Screenshot grounding data
((

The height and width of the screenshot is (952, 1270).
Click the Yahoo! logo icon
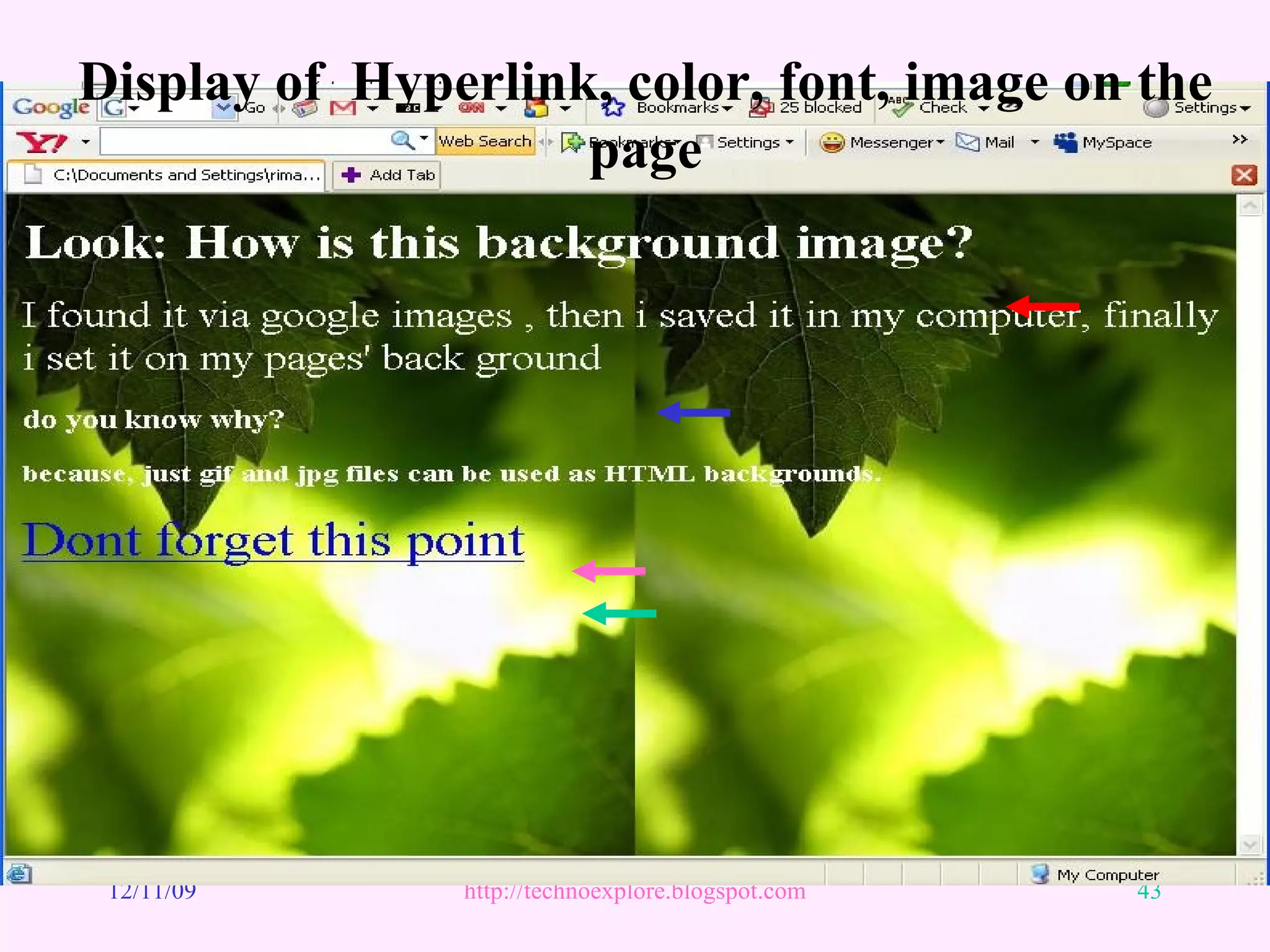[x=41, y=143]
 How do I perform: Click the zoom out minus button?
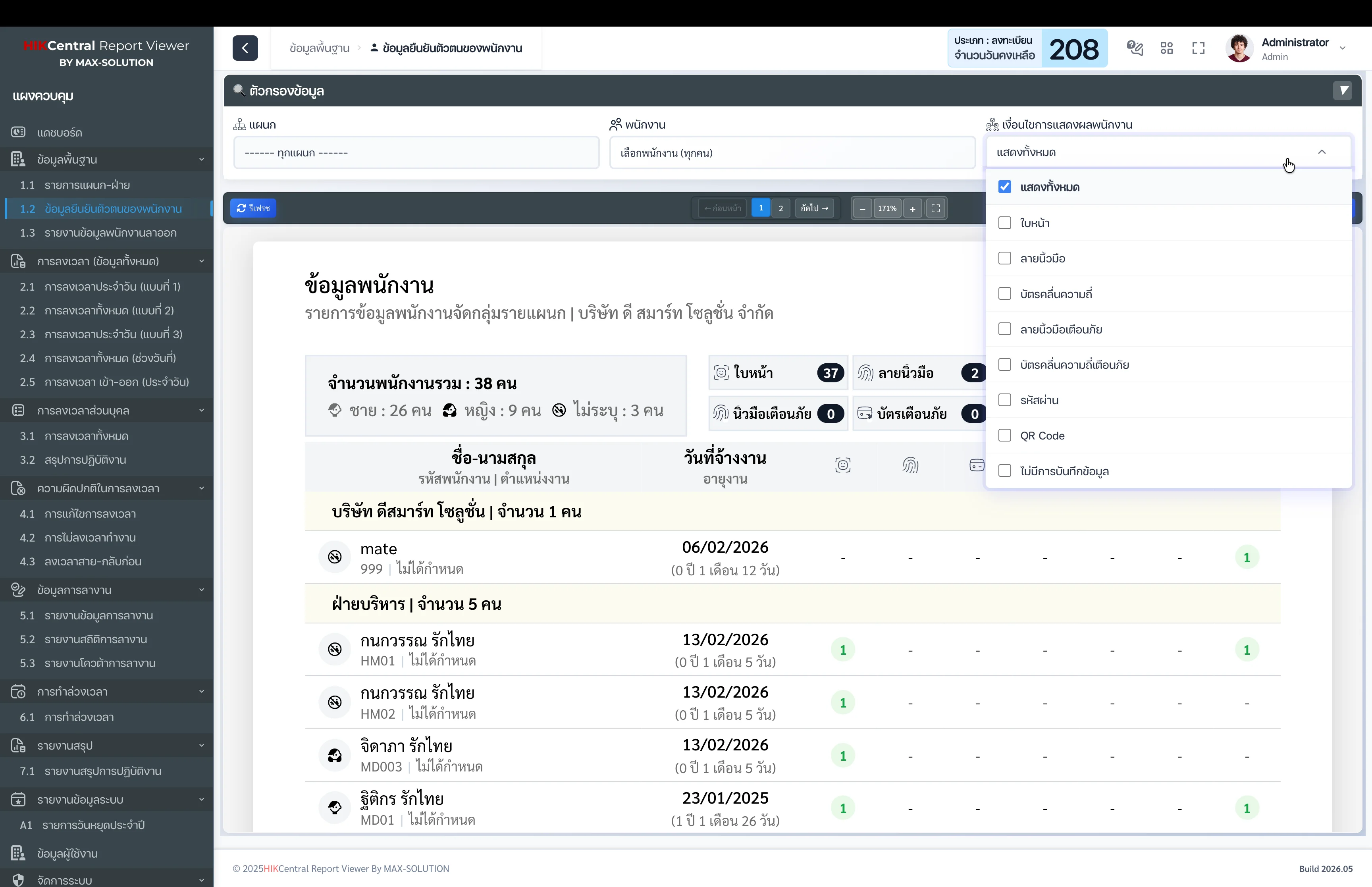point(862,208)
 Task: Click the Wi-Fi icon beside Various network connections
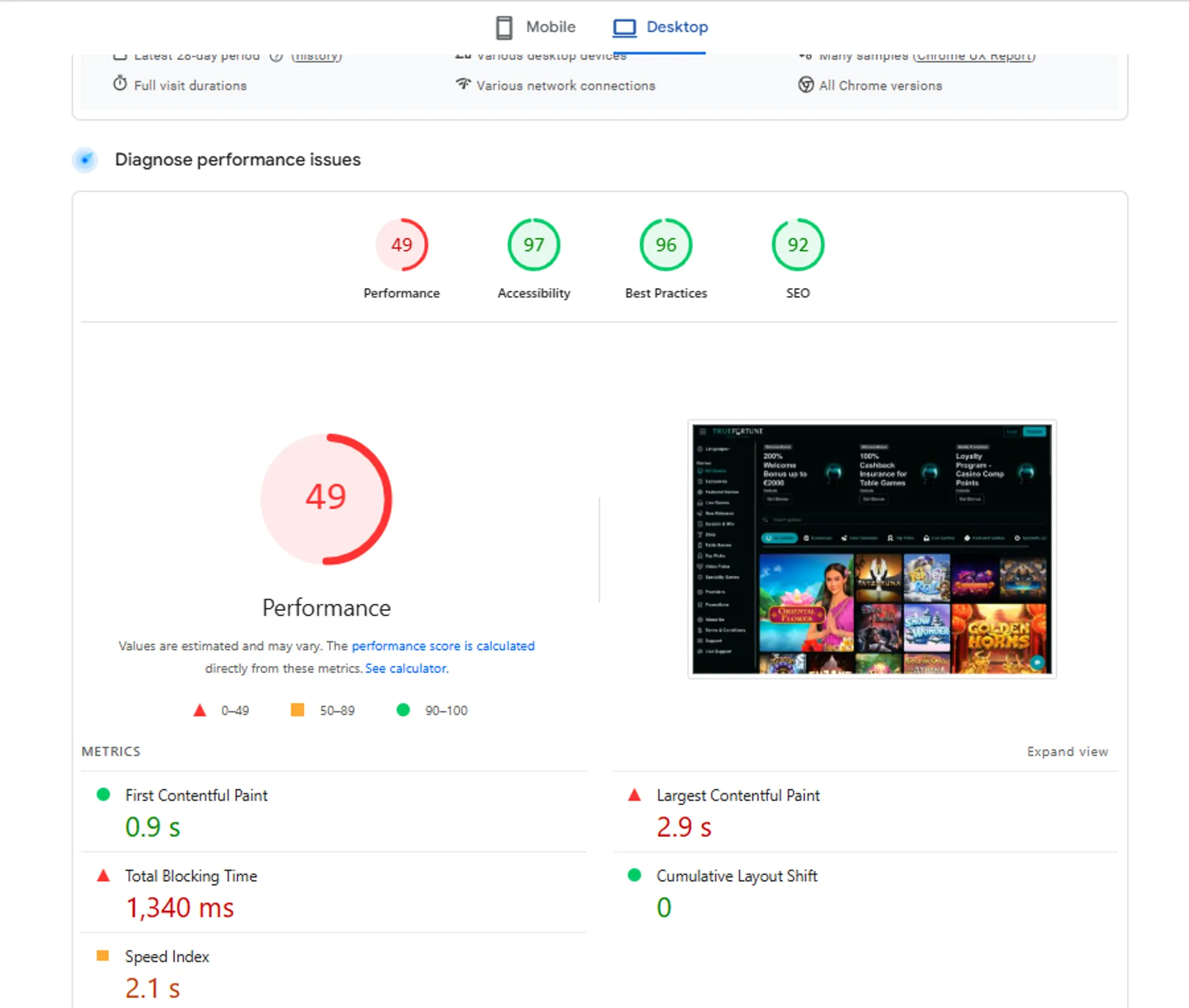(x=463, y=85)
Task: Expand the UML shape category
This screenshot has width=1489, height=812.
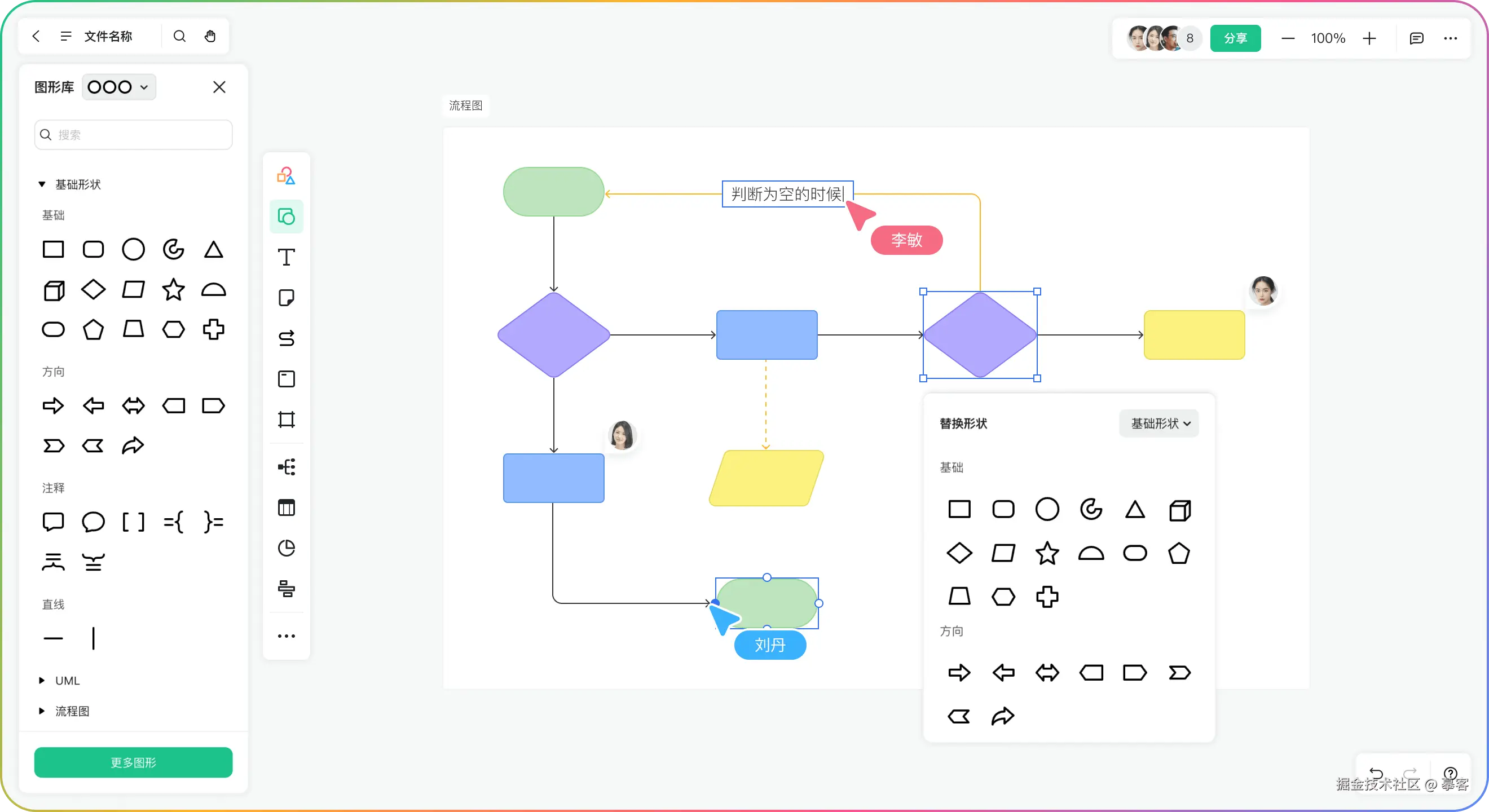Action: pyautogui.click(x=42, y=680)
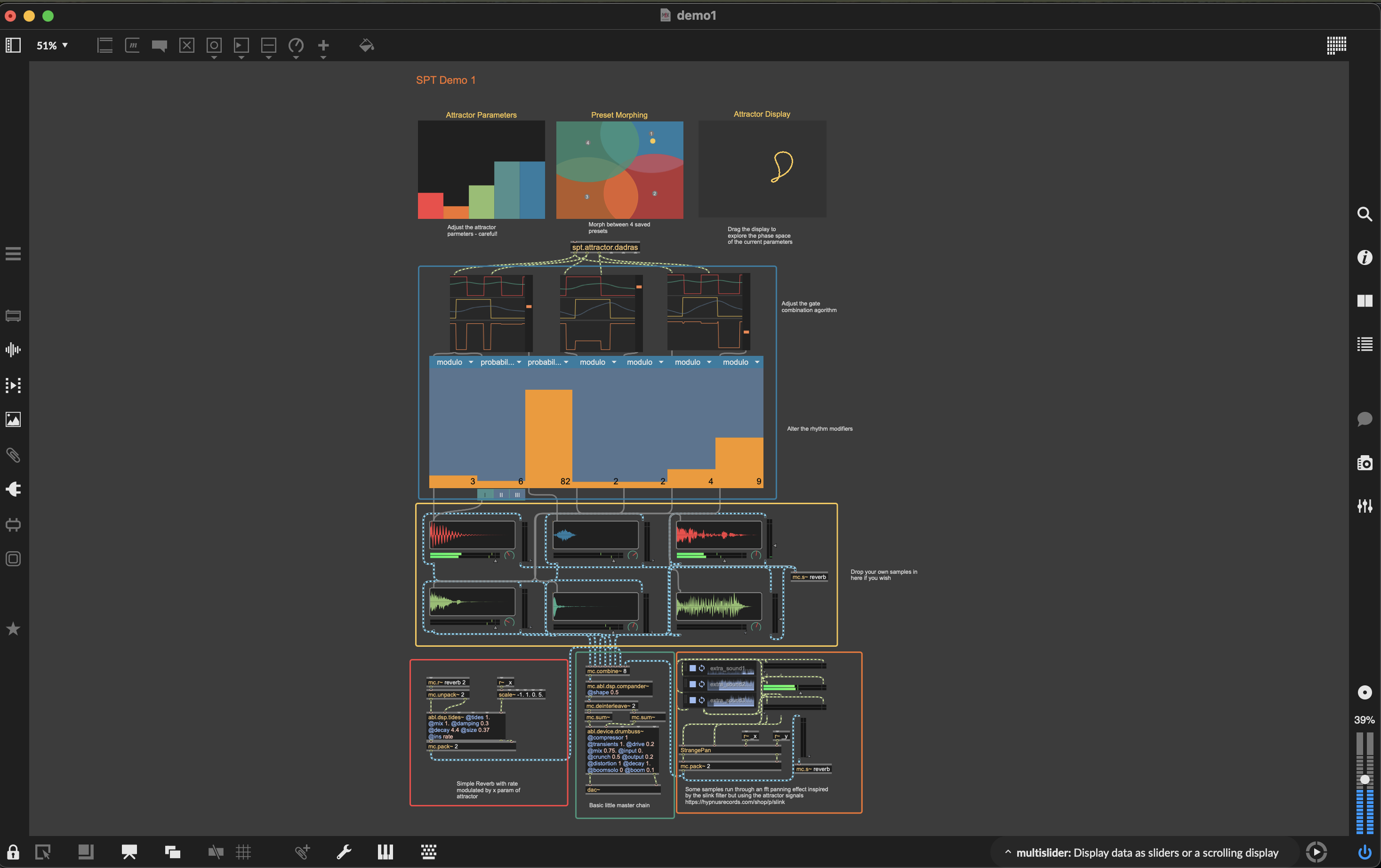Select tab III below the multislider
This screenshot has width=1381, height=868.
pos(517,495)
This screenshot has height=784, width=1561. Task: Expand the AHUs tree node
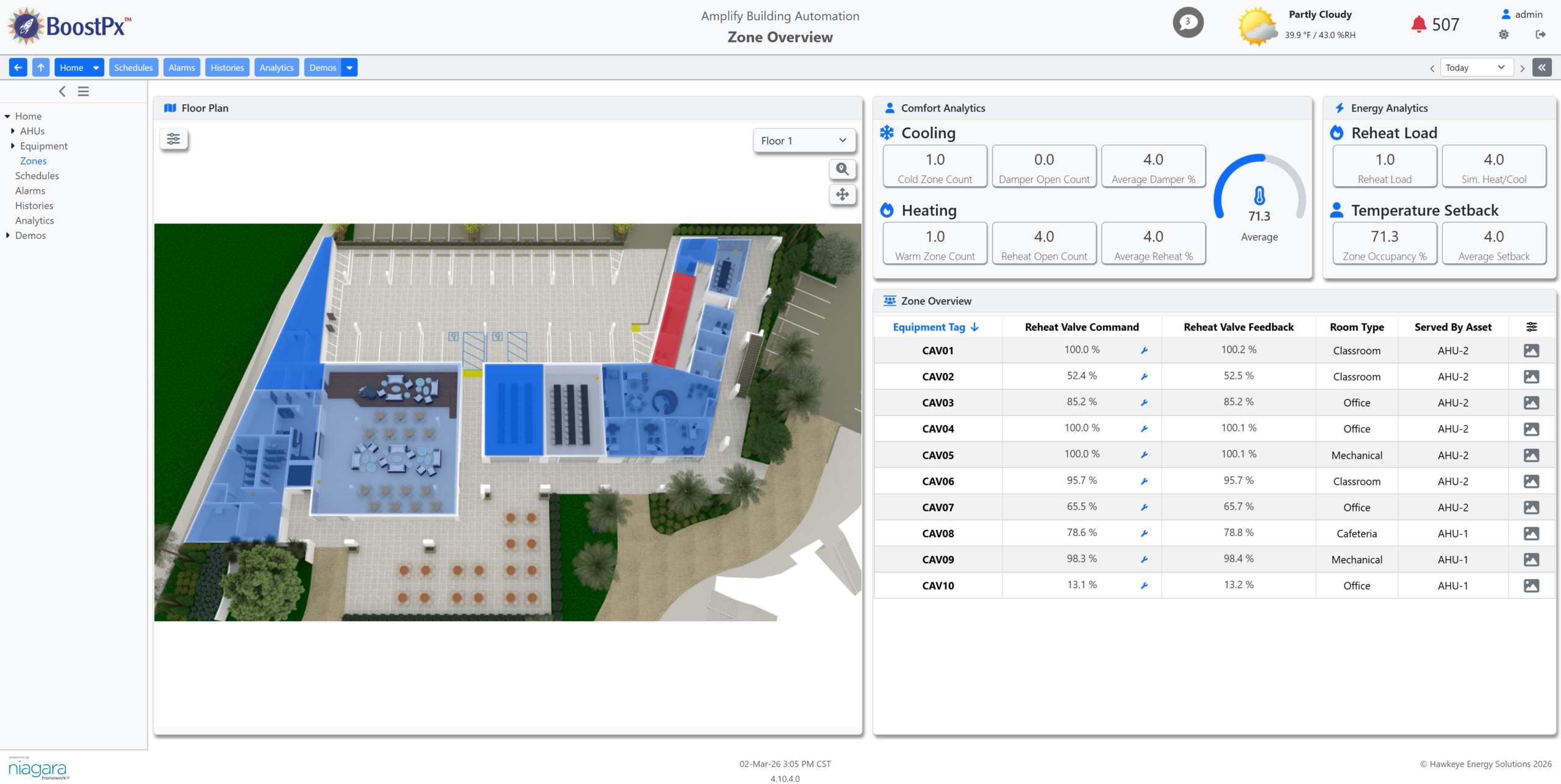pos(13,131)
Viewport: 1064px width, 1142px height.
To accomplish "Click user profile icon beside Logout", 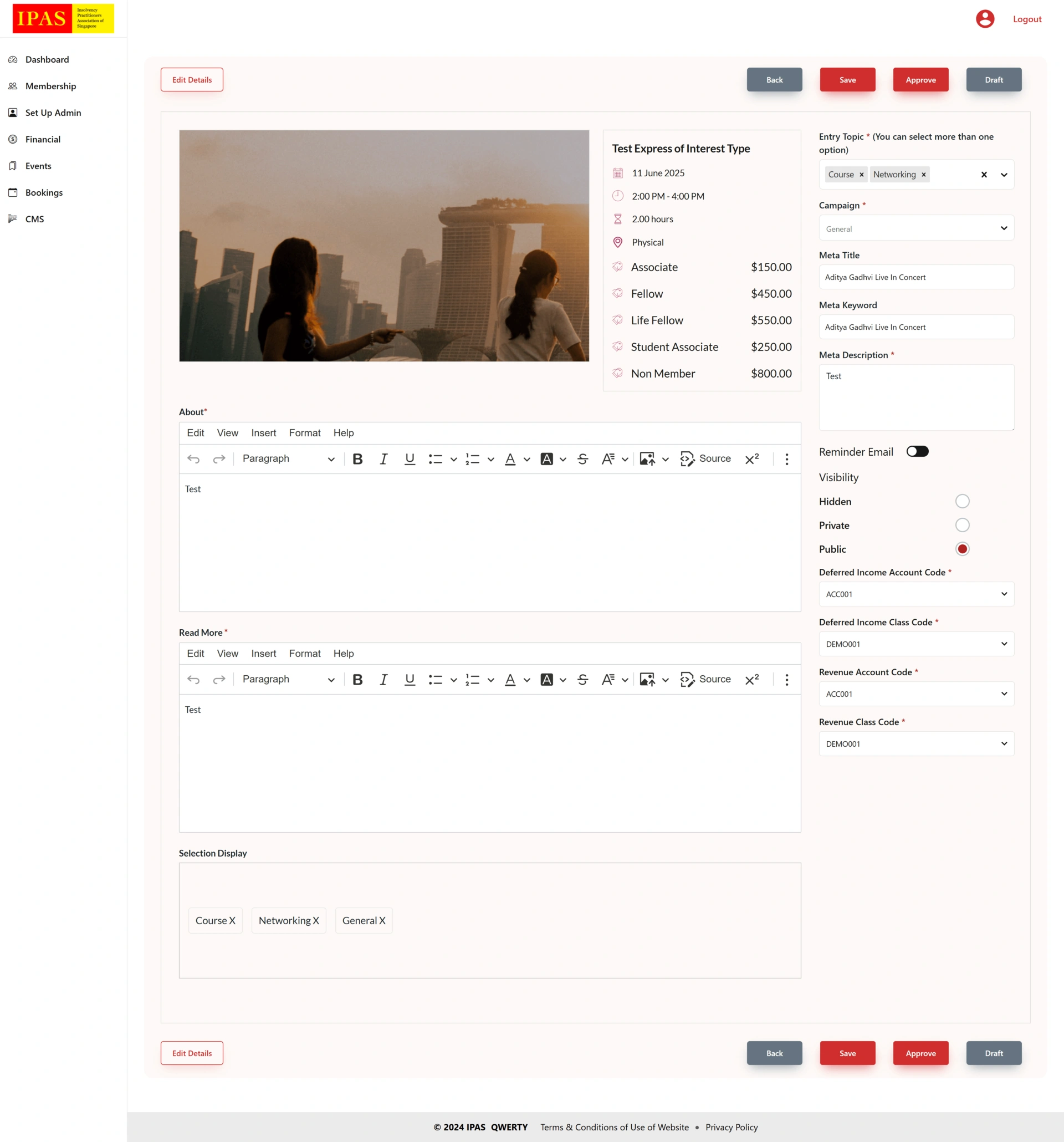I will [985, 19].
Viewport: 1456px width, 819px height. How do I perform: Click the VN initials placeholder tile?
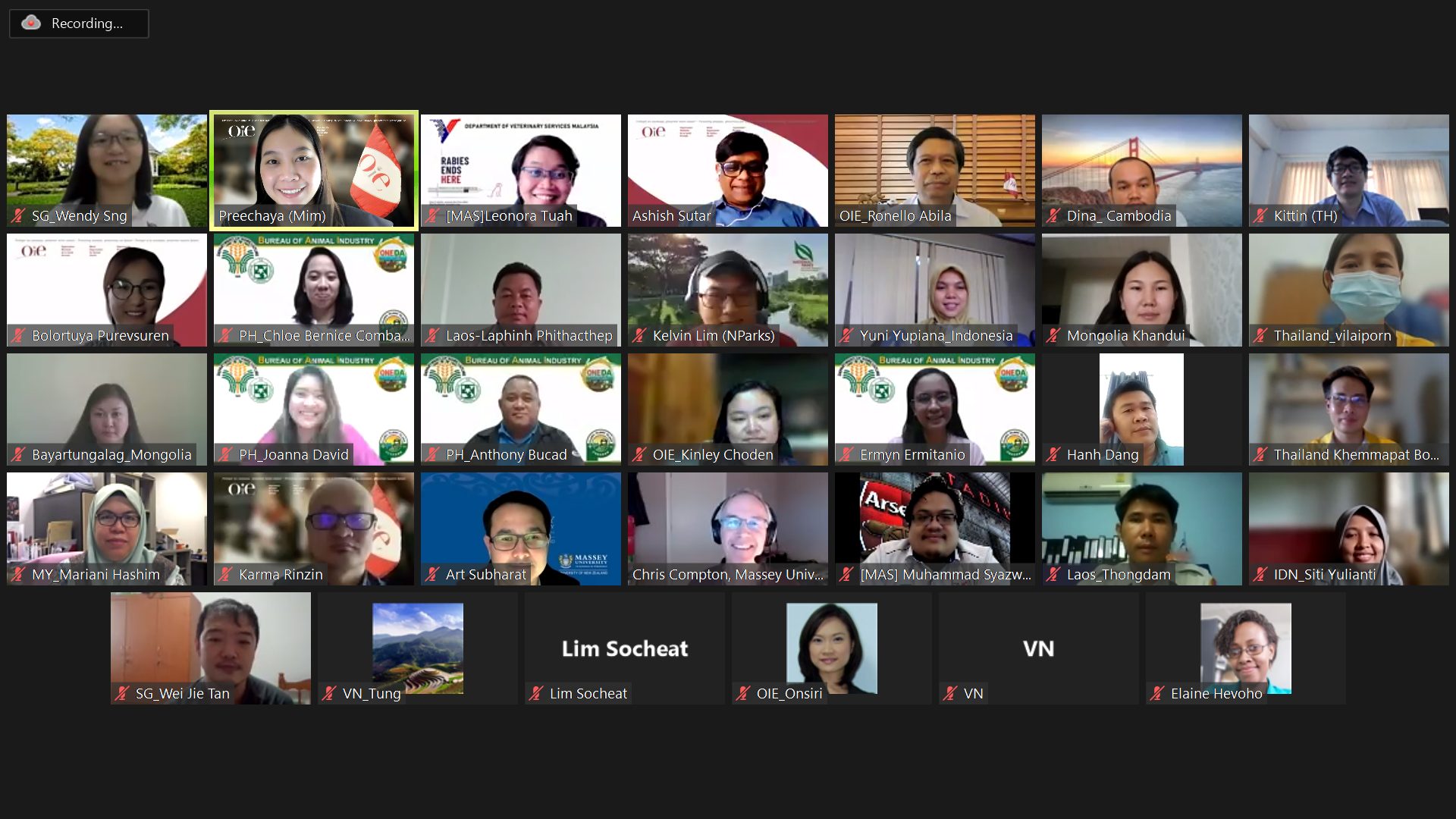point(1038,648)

))

▶ Problem statement
All lines from the one containing "Viewport: 1456px width, 819px" to the last line of the records above, both included, need to be repeated word for word; omit the pictures.

▶ Problem solution
Viewport: 1456px width, 819px height. How do I perform: Click the VN initials placeholder tile?
point(1038,648)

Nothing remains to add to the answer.